[Data items]
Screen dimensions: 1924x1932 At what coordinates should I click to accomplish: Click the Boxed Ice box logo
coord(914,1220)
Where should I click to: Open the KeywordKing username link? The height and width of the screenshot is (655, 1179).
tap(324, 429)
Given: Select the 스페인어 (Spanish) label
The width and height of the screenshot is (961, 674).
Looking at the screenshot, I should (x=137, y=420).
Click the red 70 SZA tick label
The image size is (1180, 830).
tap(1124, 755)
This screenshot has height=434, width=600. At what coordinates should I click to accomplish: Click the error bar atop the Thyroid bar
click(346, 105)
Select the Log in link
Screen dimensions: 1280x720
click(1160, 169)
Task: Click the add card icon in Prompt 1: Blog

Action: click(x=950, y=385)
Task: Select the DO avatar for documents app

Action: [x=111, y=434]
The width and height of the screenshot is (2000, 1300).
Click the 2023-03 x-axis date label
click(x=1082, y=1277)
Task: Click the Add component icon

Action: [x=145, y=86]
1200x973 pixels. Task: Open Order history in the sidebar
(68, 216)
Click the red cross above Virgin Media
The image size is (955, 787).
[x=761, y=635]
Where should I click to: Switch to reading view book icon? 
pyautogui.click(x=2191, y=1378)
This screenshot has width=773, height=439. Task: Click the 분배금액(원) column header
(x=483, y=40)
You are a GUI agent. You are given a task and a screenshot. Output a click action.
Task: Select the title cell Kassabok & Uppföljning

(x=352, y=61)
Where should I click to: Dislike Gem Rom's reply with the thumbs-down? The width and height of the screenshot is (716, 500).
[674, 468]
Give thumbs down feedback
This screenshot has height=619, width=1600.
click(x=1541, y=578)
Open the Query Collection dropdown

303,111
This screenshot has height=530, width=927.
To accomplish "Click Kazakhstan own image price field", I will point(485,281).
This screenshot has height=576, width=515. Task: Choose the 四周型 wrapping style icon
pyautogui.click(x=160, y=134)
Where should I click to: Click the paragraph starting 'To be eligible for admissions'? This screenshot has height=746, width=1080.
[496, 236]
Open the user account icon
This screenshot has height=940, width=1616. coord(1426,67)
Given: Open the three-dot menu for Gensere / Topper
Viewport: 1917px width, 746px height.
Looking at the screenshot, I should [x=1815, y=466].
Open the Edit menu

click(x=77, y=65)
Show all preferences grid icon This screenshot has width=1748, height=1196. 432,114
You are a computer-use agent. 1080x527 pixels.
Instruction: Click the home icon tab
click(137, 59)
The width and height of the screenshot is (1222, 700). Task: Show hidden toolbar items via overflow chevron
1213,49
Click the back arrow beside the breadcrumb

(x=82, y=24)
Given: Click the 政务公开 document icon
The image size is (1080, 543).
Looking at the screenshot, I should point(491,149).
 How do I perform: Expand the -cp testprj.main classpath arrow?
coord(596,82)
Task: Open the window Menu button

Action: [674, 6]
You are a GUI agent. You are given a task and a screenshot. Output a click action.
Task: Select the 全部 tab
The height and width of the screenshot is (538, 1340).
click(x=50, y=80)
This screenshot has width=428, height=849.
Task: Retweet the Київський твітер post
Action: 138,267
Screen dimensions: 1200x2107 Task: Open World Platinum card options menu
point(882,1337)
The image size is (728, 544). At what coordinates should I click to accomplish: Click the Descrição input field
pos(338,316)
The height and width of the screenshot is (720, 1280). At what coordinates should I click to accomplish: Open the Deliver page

#### [What is asked]
Can you copy the material word for word, from its beginning through the line containing "tap(1124, 755)"?

#### [Exercise result]
Screen dimensions: 1924x1932 At what coordinates should I click to accomplish: Click the Boxed Ice box logo
coord(914,1220)
Where should I click to: Open the KeywordKing username link? The height and width of the screenshot is (655, 1179).
tap(324, 429)
Given: Select the 스페인어 (Spanish) label
The width and height of the screenshot is (961, 674).
Looking at the screenshot, I should (x=137, y=420).
Click the red 70 SZA tick label
The image size is (1180, 830).
tap(1124, 755)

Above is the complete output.